Requests for these letters of comfort are becoming more frequent, such as from health insurance companies, for BEE verification purposes, as well as from banks and other service providers.

Accountants need to be aware that by signing a letter of comfort you may be unintentionally violating professional standards. It is important that you know what you’re being asked to certify, what the risks are and other options you may have. Check that what you are signing fits within your professional code of ethics.

To guide you in the right direction, here are some resources, templates and articles provided by the American Institute of Certified Public Accountants (AICPA) on the subject.
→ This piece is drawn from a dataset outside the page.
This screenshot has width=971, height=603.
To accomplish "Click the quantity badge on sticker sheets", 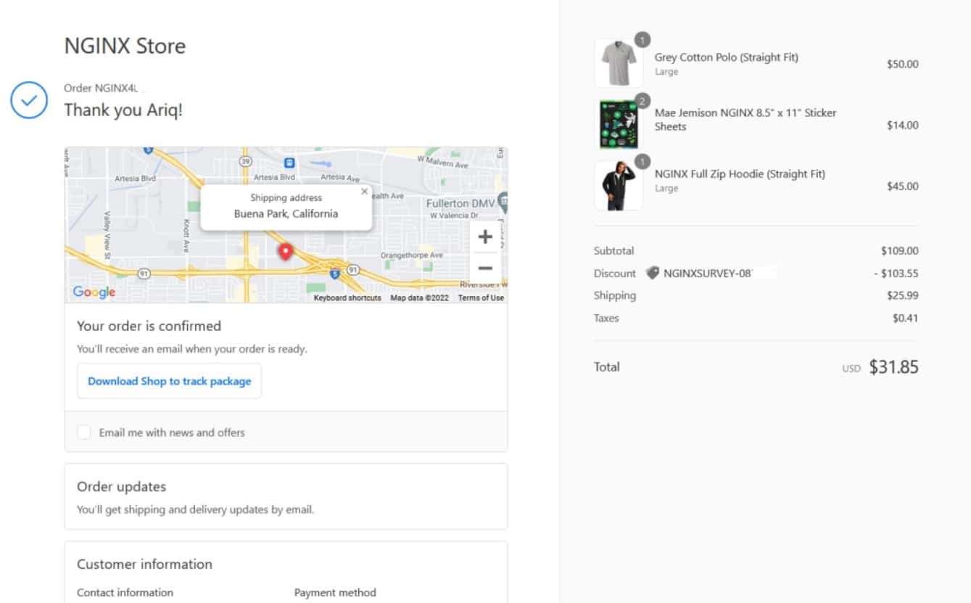I will click(642, 100).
  • Financial Reporting Center’s resources including a Technical Practice Aid relating to lender comfort letters.
  • Matrix outlining common requests CPAs have been receiving regarding verifications and related responses that may be appropriate, depending on whether or not the CPA has performed additional procedures to corroborate the information.
  • The AICPA has developed a position paper on third-party verifications. Some lenders make requests for the CPA to provide information regarding their clients that the CPA cannot provide (e.g. solvency request). The AICPA has issued a position paper on third party verifications, outlining the requests to which CPAs can respond. The paper can help CPAs explain to requesters why a request for information might be declined.
  • Article about third party verification letters, including a sample letter and alternatives provided by the AICPA Professional Liability Insurance Program.
  • AICPA Insights blog on the dangers of providing certain types of letters

These resources will provide you some examples of the types of requests accountants are receiving. And as you look at what you’re being asked to certify, make sure it conforms with the relevant code of professional ethics.